The global push for uncrewed helicopter assets
The Royal Navy’s work sits within a fast-accelerating global push toward uncrewed helicopter capability.
In the United States, Sikorsky has already demonstrated the potential of large autonomous rotorcraft. An optionally piloted UH-60 Black Hawk equipped with the MATRIX autonomy system flew a series of pilotless missions in 2022, and continues to be tested by the US Marines ahead of integration.
More recently, Sikorsky has gone a step further by converting a surplus UH-60L into the fully autonomous U-Hawk, removing the cockpit entirely and fitting a fly-by-wire, autonomy-driven control suite ahead of a planned first flight in 2026.

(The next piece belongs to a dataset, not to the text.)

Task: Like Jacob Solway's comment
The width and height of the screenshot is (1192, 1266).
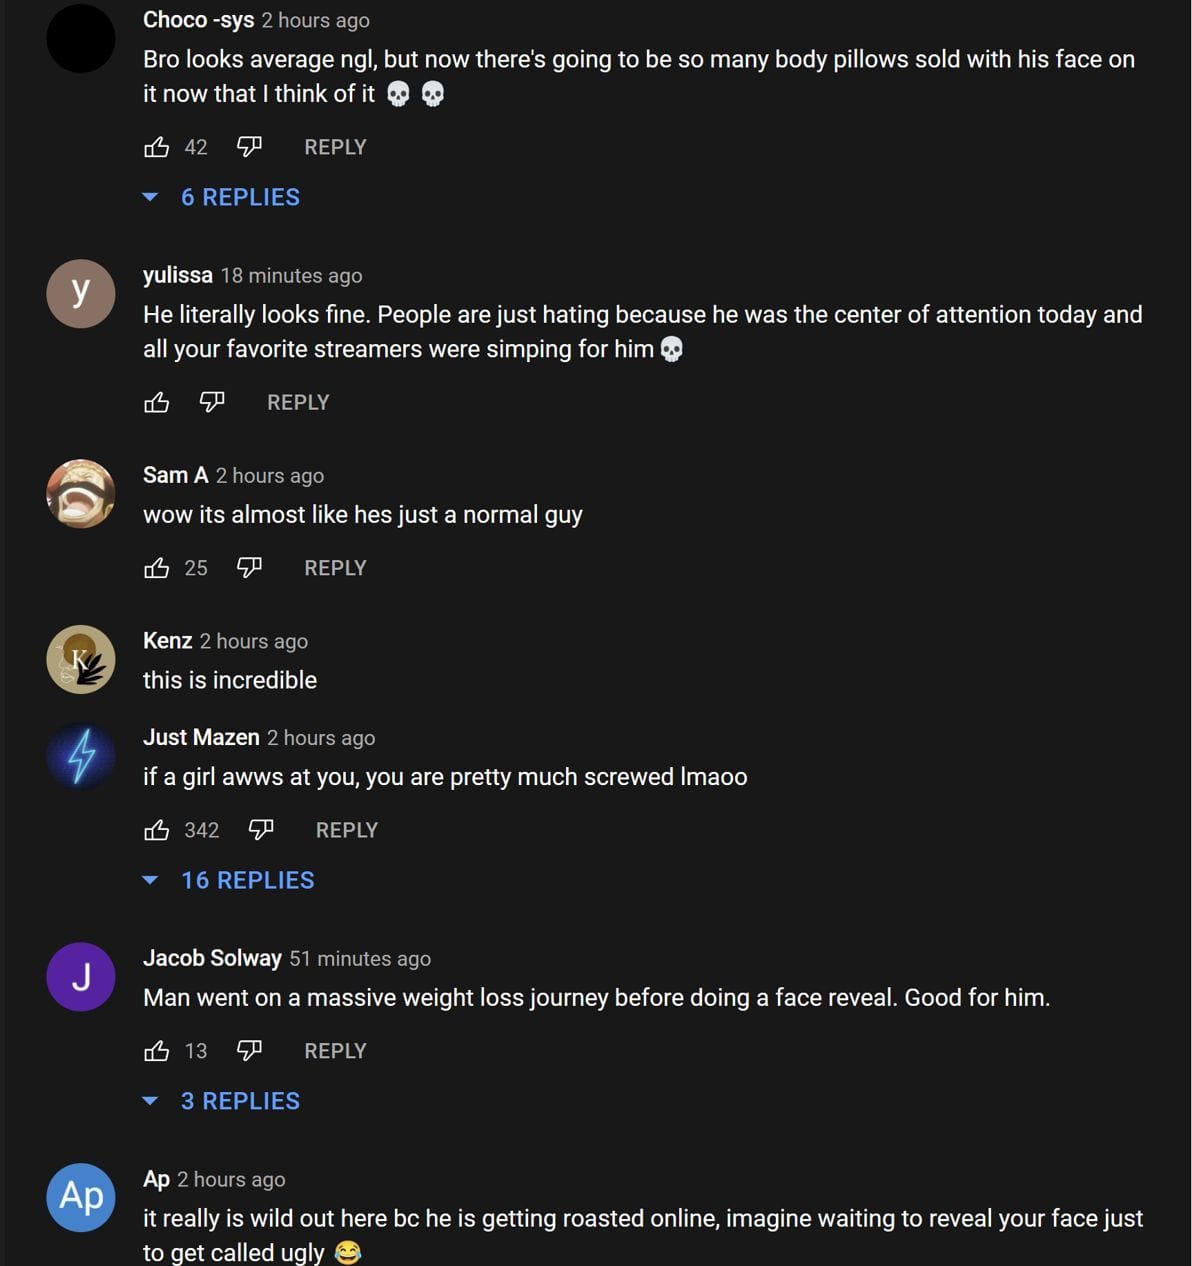Action: tap(157, 1051)
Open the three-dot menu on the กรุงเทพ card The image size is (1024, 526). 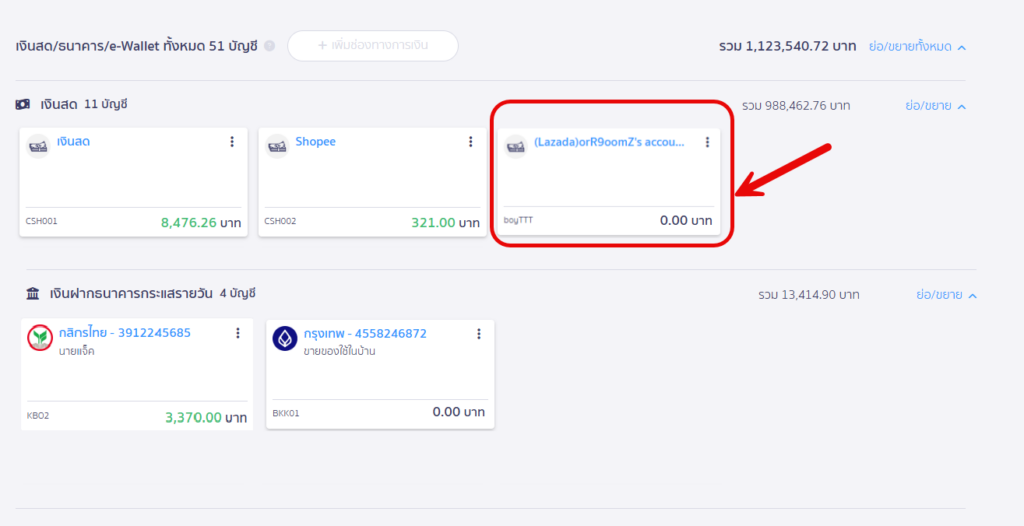pyautogui.click(x=479, y=333)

Similar advances are unfolding worldwide. China has certified the world’s first unmanned commercial helicopter and flown larger autonomous designs such as the T1400.
Airbus Helicopters is progressing crewed–uncrewed teaming concepts and trialling rotary-wing drones from front-line bases, while its Flexrotor continues to attract orders. Even within the UK, the Royal Navy has already introduced smaller systems such as the Peregrine and Malloy heavy-lift drones into service.
Together, these developments show that Proteus is emerging at a moment when uncrewed rotorcraft are moving from experimental curiosities to credible frontline assets across multiple defence and commercial sectors.